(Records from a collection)
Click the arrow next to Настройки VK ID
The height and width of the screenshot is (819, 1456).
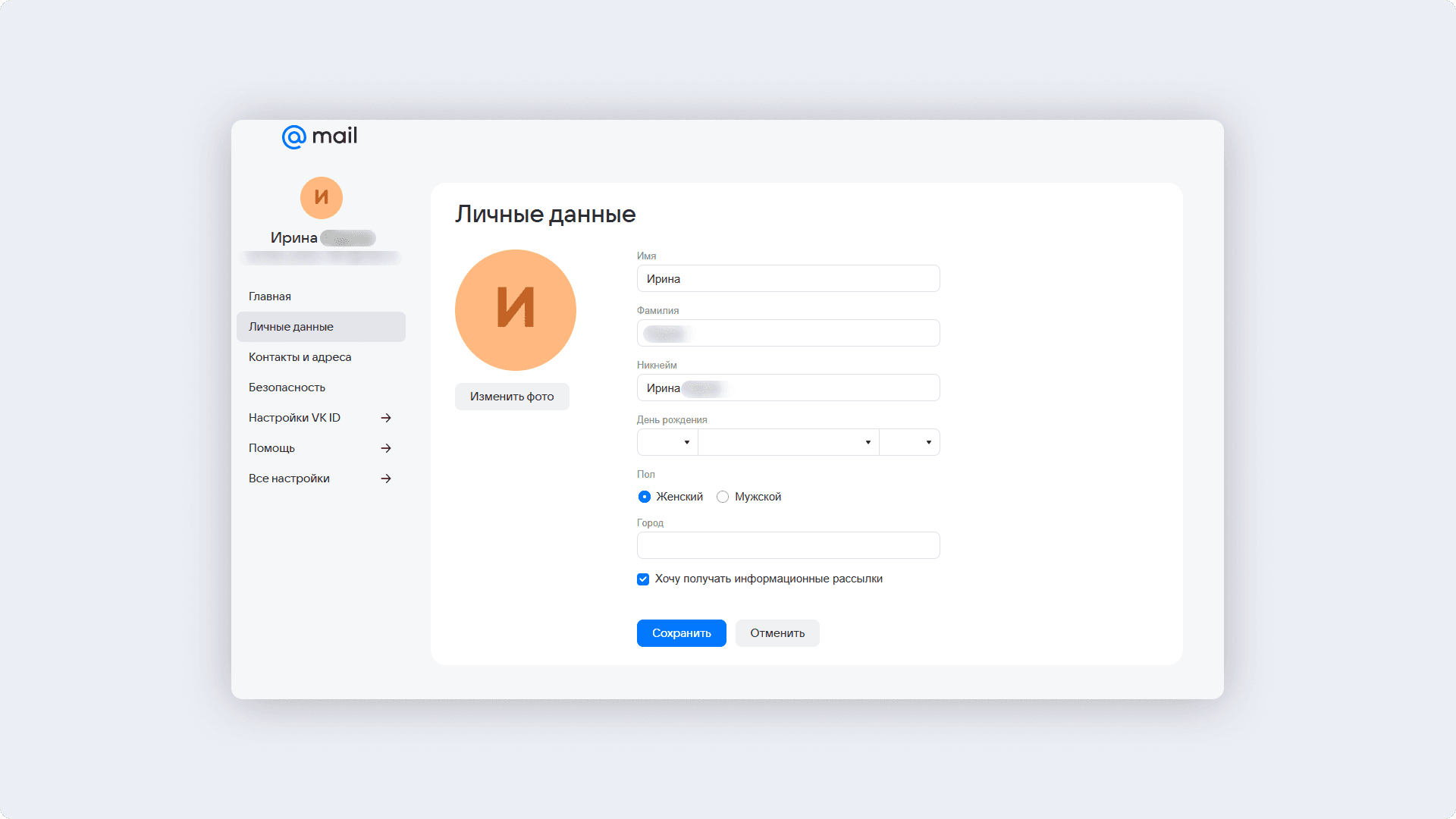[x=386, y=418]
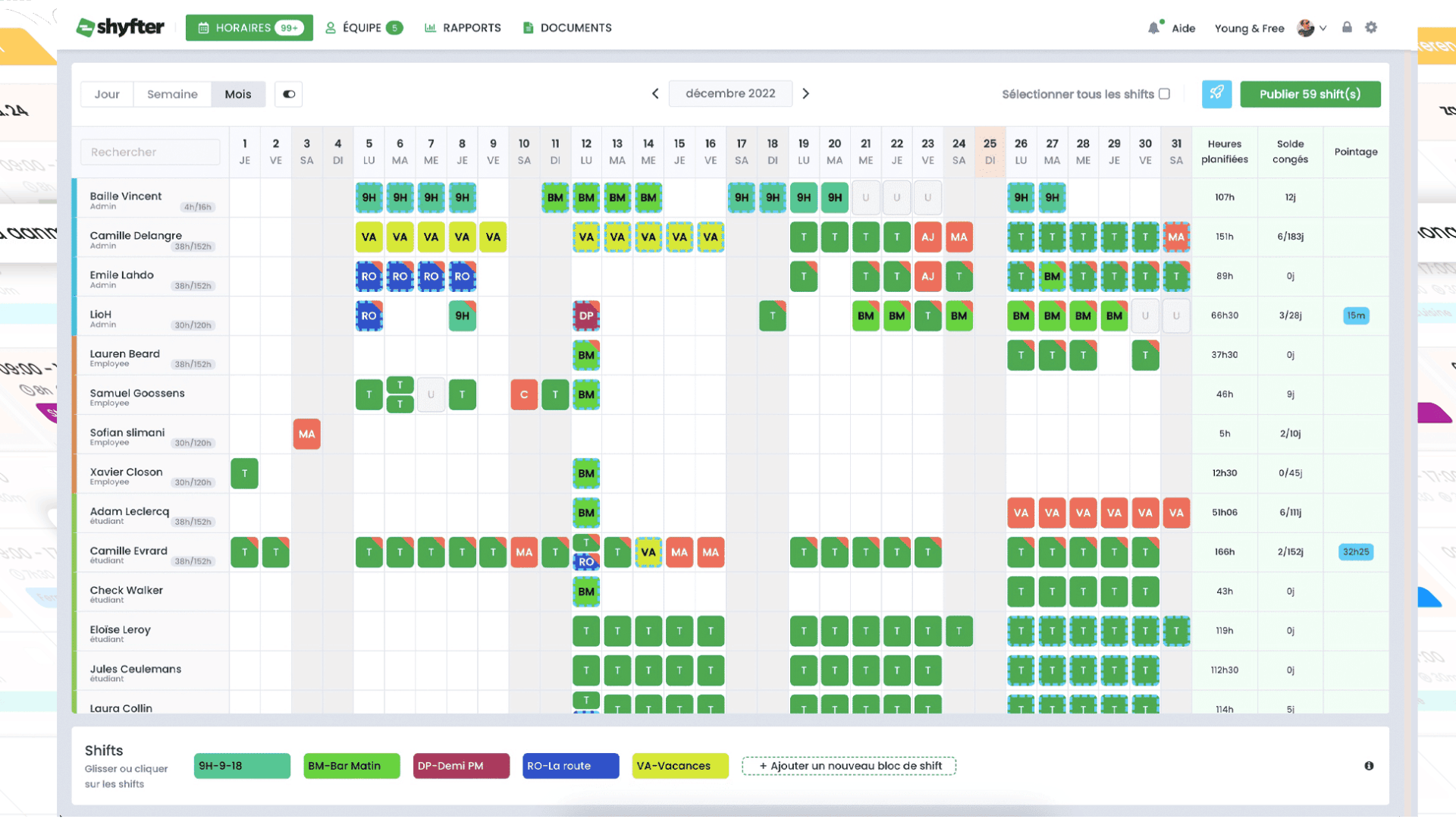Open ÉQUIPE via the person icon
The width and height of the screenshot is (1456, 819).
tap(330, 27)

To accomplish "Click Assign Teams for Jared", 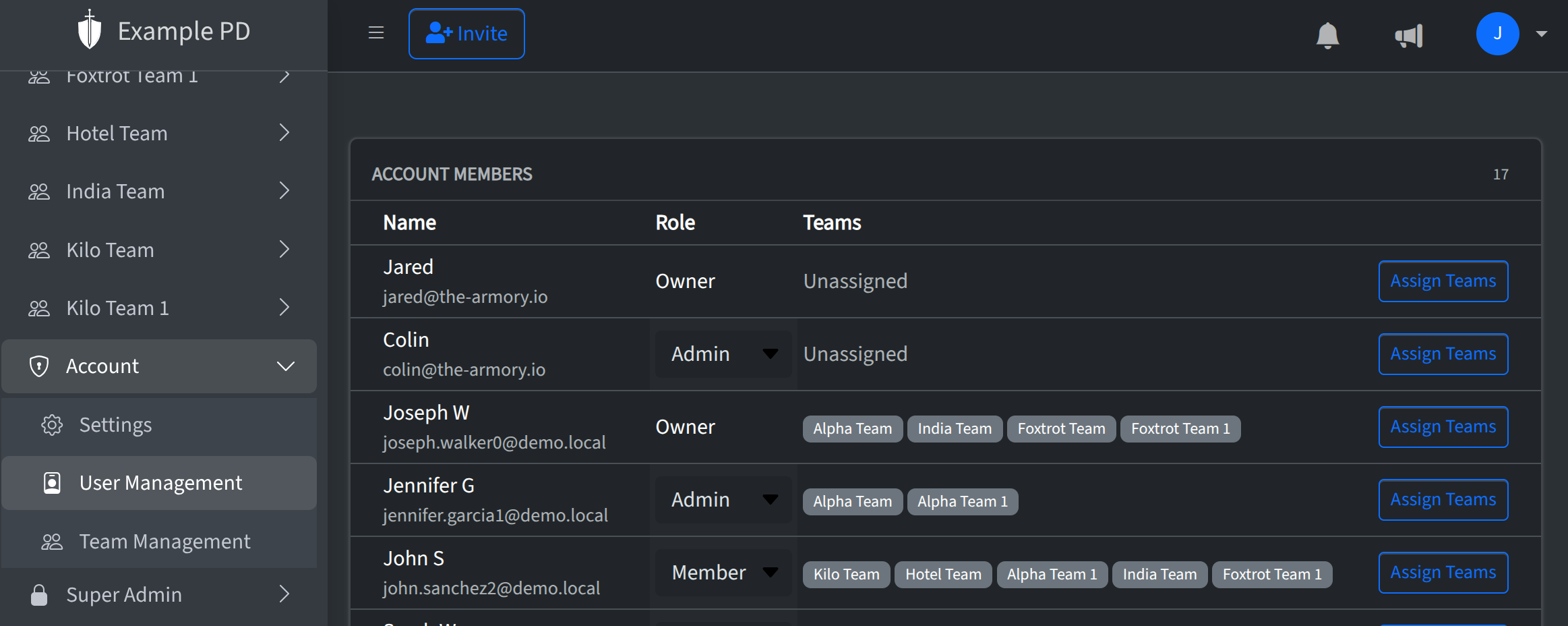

Requirement
What you set down should be exactly the lines from the line containing "The height and" to the last line of the entries above, both included, with no pictures.

Output for this task
The height and width of the screenshot is (819, 1456).
[x=386, y=418]
Open ÉQUIPE via the person icon
The width and height of the screenshot is (1456, 819).
tap(330, 27)

To accomplish "Click Assign Teams for Jared", 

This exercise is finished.